[Material to process Boundary: Start]
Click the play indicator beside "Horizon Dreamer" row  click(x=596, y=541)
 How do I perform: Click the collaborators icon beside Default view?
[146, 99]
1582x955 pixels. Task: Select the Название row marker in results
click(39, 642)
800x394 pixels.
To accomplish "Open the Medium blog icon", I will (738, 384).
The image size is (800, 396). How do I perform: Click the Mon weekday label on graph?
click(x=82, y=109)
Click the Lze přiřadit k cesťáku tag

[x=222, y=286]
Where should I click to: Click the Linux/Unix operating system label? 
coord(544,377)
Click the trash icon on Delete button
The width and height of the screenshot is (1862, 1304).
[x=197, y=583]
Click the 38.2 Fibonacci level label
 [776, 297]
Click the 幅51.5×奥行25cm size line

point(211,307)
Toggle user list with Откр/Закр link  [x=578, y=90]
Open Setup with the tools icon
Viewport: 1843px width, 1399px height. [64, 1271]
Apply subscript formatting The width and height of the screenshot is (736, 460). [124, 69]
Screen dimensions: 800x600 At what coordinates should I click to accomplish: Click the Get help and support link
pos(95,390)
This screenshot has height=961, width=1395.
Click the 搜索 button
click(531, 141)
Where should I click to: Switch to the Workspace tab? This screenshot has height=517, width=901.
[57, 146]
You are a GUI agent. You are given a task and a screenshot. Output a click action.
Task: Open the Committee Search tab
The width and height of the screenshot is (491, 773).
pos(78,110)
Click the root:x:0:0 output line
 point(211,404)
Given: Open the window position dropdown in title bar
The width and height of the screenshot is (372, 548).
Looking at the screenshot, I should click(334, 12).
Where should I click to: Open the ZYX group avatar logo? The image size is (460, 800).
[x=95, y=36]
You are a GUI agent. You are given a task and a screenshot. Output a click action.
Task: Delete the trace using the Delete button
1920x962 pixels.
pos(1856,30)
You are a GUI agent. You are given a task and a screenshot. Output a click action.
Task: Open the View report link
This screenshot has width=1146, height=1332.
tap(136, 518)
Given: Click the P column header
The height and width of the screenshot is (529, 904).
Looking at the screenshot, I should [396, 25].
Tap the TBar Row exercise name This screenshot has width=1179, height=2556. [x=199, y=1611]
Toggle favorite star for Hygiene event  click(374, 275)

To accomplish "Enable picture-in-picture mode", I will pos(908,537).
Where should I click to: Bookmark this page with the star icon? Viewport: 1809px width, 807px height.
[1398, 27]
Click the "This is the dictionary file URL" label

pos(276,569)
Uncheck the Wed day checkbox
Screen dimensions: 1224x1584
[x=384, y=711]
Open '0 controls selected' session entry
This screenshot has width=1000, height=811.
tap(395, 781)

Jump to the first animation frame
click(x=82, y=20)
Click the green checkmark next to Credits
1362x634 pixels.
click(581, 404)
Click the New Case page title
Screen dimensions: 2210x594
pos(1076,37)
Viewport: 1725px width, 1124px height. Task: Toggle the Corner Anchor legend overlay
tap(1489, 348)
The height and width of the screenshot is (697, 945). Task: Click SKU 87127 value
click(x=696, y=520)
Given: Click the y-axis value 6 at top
[Material to process Boundary: End]
→ Required work
Some of the data mentions "will". Copy every line where it does.

→ Output of the task
To accomplish "Open the Medium blog icon", I will (738, 384).
To accomplish "Enable picture-in-picture mode", I will pos(908,537).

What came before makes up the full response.